**PASSAGE**

Victor Yodaiken, creator of RTLinux, has provided a brief statement about MontaVista Software's recent press release entitled “MontaVista First to Deliver Hard Real-Time Linux.” (MontaVista, it should be noted, supports both RTLinux and the new kernel preemption technology.) In his response, Yodaiken draws significant… distinctions between the architectural approaches taken by each (RTLinux; kernel preemptability), provides a technical perspective on the usefulness of each, and mentions some issues that need to be considered in proceeding along a kernel preemption path. Yodaiken writes . . .

There have been several efforts to change the Linux kernel to offer support for some level of real-time response. RTLinux takes a very different approach so that we get microsecond level real-time response without changing Linux internals. RTLinux puts a hard real-time process outside of Linux and lets users install real-time threads and signal handlers in this process. The real-time process runs when it needs to and does not interact with the Linux kernel at all: it is not scheduled by the Linux scheduler, it does not use Linux system calls, it cannot be delayed by Linux attempts to turn off interrupts (which we catch and emulate). Real-time software can communicate with Linux through fifos, shared memory, or signals but still gets hardware speed interrupt latencies, RTLinux worst case interrupt latencies are 15 microseconds on a generic x86 and better on PowerPC and Alphas.

**REQUIREMENT A**
In one to three sentences, explain why the RTLinux real-time process cannot be delayed when Linux tries to turn off interrupts, using only the RTLinux statement.
**REQUIREMENT B**
Write the next part of the RTLinux statement, starting after its final sentence.
The records that follow have no connection to the RTLinux statement.

**EXCERPTED RECORDS**
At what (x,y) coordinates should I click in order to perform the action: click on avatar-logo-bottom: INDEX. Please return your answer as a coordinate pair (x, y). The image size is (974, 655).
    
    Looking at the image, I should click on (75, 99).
* * *
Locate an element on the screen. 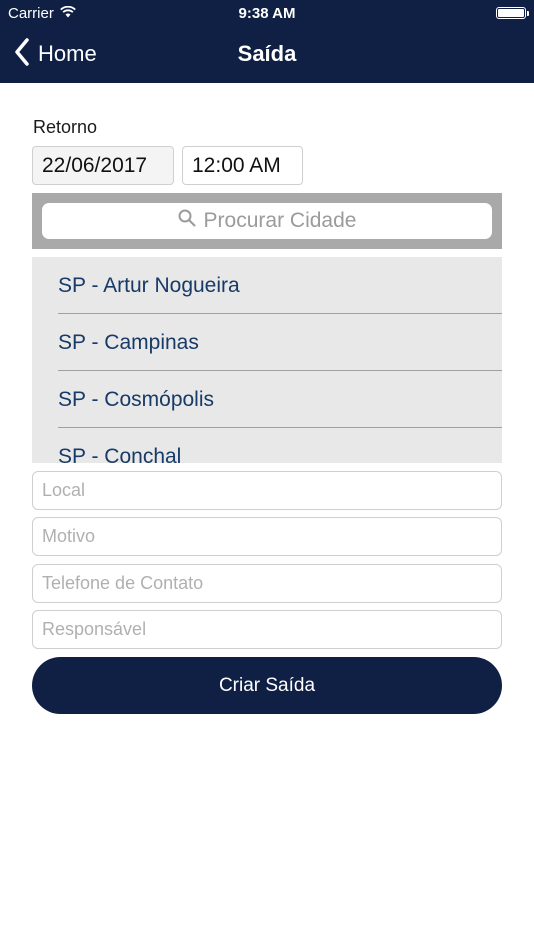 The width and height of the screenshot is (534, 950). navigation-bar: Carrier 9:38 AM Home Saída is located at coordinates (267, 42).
---
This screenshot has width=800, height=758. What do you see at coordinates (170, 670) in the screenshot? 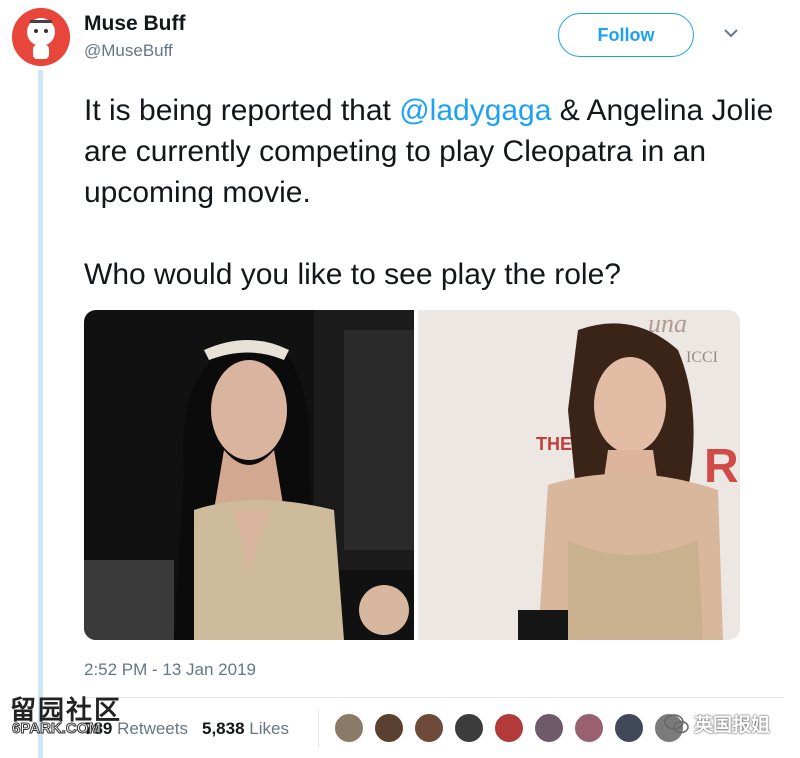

**ANSWER BOX A**
RTLinux catches the attempts Linux makes to turn off interrupts and emulates them rather than letting them take effect. The real-time process also runs outside Linux and does not interact with the Linux kernel at all. So those attempts cannot hold it up.

**ANSWER BOX B**
A whole class of RTLinux applications would certainly benefit from having millisecond latency processes available in the Linux kernel — as long as the kernel didn't lose speed or reliability along the way. But it is important for people to realize that the Linux kernel is, and should be, designed to optimize average case behavior not the worst-case behavior we worry about in real-time programming. For example, Linux spends some time reordering and combining block I/O requests so that, on average, disk I/O is faster — but, this may slow down an individual request. Similarly, Linux “swap out” code locks the whole system up so that it can efficiently scan through all the pages that may need to be written out in one pass. Other uses must wait for this scan to finish but the intention is that as a result the system spends less total time in the swap-out code. When you make Linux internals “low latency” you have to make sure that you don't slow the system down too much and you have to make sure that every kernel change, and every new or revised driver, does not introduce any new long latencies. Many of us look at the example of the SGI IRIX operating system, which is pre-emptive, slow, and hard to maintain, as a cautionary example.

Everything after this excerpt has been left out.